TASK DETAILS => Read the lines below, and copy any that contain the string "post".

[Records from a dataset]

───

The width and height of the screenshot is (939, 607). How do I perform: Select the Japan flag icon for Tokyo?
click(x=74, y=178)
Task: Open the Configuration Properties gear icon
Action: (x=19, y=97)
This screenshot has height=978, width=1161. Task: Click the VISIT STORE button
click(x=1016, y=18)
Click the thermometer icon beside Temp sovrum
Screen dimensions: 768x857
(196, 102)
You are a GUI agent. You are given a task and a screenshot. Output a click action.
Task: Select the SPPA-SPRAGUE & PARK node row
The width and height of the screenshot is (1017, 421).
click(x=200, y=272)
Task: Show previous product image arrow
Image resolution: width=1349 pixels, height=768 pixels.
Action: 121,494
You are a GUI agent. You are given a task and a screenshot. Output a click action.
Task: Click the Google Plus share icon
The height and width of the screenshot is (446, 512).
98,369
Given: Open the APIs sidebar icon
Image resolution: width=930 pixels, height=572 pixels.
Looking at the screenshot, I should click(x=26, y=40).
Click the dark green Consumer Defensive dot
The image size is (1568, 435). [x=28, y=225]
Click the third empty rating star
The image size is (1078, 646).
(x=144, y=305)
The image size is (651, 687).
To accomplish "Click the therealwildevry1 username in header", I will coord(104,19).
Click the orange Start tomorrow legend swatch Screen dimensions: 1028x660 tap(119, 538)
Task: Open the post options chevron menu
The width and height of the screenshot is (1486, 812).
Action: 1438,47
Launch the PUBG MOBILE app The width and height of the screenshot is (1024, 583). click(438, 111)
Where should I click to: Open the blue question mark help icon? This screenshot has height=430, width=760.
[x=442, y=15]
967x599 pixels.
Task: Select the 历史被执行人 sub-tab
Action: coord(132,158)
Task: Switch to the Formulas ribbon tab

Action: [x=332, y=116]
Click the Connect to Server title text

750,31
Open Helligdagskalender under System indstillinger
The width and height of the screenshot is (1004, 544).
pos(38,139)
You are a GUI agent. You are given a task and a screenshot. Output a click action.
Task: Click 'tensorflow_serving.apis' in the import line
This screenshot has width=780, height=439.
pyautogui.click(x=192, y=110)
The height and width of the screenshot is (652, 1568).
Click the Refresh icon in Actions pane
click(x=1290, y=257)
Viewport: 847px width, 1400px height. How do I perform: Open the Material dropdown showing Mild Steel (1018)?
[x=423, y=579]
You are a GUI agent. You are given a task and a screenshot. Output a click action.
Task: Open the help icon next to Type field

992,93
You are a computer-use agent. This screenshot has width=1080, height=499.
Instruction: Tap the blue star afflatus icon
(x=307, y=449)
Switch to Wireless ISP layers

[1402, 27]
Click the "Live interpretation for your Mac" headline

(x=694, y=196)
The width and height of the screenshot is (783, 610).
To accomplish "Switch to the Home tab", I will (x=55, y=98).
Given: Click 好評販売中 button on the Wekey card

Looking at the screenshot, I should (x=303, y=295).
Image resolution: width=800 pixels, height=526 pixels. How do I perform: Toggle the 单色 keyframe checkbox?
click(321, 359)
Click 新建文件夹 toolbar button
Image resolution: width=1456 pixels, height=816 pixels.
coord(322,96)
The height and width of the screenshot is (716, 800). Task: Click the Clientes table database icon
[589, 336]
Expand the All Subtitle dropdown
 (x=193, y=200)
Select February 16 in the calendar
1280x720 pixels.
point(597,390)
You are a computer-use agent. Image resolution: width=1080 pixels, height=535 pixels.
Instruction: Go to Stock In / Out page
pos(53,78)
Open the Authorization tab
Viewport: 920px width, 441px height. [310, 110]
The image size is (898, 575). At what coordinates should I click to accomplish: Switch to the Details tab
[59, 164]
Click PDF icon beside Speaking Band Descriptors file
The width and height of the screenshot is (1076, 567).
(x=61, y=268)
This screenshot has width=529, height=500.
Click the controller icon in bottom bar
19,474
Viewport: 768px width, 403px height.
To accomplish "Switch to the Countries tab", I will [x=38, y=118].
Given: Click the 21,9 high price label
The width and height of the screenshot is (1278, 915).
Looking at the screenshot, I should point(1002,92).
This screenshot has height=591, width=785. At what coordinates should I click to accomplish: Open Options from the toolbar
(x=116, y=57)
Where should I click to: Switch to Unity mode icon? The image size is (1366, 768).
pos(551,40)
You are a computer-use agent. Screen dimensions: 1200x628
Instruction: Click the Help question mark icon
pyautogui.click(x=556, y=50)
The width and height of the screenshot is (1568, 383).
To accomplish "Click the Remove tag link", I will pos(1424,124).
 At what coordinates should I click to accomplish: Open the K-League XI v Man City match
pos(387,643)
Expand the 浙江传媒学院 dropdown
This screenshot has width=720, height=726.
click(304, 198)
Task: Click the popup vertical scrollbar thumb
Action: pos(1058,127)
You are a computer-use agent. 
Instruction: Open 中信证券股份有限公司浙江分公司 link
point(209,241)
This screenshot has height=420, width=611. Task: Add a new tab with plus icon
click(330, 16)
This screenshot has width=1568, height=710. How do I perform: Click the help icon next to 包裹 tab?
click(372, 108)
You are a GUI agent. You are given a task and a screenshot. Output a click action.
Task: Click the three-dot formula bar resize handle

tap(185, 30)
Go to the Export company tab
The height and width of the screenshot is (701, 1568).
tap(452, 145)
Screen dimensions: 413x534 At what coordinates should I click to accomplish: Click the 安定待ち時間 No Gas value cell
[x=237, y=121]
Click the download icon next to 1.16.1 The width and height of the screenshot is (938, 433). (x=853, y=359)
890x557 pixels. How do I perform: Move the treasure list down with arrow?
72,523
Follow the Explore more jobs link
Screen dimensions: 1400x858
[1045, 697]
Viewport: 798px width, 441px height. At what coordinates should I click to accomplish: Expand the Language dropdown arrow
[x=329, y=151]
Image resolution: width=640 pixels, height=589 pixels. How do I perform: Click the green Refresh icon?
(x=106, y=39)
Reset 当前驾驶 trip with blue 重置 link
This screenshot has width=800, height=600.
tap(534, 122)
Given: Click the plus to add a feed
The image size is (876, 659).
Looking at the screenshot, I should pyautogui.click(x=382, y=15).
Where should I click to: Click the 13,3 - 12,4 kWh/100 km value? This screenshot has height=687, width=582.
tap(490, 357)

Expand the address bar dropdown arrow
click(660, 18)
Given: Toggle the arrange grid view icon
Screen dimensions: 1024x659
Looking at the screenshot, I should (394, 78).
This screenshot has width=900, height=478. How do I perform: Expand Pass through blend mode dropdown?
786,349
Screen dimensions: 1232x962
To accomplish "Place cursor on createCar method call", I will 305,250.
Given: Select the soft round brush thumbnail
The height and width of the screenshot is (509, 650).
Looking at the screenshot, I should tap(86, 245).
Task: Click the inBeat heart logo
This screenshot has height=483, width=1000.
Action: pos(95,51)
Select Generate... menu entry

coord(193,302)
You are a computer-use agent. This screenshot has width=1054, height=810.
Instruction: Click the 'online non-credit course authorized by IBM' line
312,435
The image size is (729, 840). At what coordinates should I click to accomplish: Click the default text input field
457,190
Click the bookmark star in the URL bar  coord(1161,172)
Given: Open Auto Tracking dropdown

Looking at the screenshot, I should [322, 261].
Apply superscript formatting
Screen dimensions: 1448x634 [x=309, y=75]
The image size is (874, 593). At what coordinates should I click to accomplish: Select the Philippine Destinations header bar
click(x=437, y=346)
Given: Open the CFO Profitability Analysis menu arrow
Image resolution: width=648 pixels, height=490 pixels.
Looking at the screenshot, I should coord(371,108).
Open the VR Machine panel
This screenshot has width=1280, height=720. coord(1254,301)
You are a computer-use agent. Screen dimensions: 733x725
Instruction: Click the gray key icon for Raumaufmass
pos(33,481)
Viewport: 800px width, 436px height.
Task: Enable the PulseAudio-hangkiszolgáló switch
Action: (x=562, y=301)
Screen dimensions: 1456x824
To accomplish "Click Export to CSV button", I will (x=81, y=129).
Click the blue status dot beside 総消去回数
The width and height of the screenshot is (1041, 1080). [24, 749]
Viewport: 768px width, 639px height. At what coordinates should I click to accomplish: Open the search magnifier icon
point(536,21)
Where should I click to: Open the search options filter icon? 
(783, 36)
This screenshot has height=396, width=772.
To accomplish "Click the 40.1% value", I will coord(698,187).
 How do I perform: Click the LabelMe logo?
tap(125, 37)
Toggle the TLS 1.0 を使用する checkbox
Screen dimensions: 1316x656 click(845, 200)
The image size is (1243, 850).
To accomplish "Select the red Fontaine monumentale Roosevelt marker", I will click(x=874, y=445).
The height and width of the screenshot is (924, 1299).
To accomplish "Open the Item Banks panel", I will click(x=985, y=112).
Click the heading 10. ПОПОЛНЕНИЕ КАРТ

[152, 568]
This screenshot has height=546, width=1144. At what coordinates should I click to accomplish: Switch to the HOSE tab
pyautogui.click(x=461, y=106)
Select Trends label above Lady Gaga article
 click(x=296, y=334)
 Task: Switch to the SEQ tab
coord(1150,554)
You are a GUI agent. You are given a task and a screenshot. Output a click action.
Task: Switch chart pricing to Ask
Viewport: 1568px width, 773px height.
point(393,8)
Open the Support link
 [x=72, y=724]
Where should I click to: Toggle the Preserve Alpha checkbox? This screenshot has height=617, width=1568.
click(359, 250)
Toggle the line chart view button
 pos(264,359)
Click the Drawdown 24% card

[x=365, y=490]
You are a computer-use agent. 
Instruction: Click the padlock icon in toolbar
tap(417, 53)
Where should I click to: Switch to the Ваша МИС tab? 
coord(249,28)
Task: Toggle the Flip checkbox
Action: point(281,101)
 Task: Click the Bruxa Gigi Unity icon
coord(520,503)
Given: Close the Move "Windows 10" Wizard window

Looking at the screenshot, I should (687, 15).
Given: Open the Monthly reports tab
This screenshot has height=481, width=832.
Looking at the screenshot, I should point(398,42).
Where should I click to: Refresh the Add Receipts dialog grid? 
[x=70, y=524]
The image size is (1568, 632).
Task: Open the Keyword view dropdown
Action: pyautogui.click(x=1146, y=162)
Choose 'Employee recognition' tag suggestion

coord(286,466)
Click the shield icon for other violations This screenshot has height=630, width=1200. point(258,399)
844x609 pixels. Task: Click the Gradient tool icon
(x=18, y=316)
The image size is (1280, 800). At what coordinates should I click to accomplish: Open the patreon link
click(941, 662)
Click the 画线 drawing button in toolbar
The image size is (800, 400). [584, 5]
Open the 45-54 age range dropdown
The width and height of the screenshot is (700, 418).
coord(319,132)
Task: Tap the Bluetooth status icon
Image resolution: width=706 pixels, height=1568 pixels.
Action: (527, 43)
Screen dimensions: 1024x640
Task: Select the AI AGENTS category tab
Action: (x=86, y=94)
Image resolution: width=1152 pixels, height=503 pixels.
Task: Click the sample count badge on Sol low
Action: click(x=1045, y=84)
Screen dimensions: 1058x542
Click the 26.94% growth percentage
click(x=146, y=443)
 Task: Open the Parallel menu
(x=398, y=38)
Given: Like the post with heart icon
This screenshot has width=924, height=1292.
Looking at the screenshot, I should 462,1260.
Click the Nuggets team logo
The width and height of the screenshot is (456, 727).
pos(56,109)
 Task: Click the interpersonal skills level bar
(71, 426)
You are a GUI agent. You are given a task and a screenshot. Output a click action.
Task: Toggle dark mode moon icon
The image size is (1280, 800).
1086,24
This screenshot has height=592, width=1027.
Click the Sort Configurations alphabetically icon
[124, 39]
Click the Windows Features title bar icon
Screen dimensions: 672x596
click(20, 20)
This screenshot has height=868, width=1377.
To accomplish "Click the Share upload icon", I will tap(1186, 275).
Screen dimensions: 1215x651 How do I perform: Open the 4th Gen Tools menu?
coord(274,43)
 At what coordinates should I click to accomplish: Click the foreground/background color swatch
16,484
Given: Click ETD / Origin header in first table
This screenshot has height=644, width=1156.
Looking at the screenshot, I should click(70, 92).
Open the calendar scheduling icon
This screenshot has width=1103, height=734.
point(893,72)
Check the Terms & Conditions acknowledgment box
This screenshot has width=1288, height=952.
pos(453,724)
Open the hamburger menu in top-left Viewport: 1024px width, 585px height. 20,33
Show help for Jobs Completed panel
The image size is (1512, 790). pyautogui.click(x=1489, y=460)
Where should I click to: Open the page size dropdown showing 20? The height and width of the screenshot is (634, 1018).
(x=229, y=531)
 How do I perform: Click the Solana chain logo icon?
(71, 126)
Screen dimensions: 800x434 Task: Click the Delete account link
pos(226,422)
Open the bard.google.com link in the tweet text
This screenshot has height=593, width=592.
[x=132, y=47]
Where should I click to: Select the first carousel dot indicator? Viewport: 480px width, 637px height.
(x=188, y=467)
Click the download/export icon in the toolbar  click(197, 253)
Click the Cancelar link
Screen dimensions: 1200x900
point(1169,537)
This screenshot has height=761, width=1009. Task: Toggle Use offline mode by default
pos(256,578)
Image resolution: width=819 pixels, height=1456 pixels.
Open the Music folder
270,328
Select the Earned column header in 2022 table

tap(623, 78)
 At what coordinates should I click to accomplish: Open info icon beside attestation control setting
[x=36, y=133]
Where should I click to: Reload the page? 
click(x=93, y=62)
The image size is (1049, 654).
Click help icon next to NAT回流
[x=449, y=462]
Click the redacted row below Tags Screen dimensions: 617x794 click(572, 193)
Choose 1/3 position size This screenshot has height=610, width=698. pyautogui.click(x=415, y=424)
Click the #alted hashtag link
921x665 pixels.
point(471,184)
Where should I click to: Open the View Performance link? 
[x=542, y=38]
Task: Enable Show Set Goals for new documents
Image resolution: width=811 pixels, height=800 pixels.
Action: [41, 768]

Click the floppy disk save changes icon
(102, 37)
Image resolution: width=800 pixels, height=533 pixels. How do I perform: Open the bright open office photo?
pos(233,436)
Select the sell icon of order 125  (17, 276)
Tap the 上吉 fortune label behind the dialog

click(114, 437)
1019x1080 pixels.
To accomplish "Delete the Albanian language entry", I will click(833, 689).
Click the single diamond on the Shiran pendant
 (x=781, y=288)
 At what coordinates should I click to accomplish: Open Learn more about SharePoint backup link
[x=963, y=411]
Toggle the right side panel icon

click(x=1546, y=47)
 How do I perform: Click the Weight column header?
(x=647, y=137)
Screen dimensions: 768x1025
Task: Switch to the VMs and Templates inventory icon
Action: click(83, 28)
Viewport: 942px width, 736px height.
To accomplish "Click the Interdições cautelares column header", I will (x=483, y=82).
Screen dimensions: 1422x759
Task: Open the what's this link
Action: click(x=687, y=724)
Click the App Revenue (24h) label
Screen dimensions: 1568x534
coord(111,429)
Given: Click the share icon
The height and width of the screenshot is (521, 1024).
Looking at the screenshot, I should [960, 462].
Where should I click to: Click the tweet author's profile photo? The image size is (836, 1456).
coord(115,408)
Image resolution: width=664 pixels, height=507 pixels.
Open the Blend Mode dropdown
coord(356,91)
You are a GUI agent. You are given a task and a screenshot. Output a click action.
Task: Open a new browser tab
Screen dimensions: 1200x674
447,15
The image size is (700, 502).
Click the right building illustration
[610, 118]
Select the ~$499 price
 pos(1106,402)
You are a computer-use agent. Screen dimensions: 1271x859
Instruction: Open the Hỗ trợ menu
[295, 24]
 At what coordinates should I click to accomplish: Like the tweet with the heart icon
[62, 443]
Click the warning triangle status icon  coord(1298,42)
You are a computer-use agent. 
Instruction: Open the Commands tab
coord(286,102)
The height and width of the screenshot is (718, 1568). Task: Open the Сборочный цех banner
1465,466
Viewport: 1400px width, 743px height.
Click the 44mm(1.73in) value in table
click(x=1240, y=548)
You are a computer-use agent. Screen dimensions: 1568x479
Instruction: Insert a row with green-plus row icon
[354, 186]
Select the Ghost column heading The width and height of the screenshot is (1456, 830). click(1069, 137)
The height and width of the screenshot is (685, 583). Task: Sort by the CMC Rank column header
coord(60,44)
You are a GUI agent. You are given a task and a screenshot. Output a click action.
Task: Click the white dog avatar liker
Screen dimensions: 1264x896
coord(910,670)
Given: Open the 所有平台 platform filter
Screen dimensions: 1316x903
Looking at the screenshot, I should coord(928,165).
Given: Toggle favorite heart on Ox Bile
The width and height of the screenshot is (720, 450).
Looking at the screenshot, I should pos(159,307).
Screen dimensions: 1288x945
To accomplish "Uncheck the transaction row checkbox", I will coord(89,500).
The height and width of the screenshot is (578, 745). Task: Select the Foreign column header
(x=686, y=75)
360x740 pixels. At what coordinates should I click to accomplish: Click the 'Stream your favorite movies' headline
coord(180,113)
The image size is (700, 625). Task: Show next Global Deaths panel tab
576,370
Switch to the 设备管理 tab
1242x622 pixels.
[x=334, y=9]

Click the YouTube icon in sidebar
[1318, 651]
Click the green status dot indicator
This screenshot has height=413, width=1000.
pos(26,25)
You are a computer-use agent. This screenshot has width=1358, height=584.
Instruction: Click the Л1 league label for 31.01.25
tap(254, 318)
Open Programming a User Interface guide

───

SOLUTION FOR THIS EXERCISE =>
Task: Open the post options chevron menu
Given: Like the post with heart icon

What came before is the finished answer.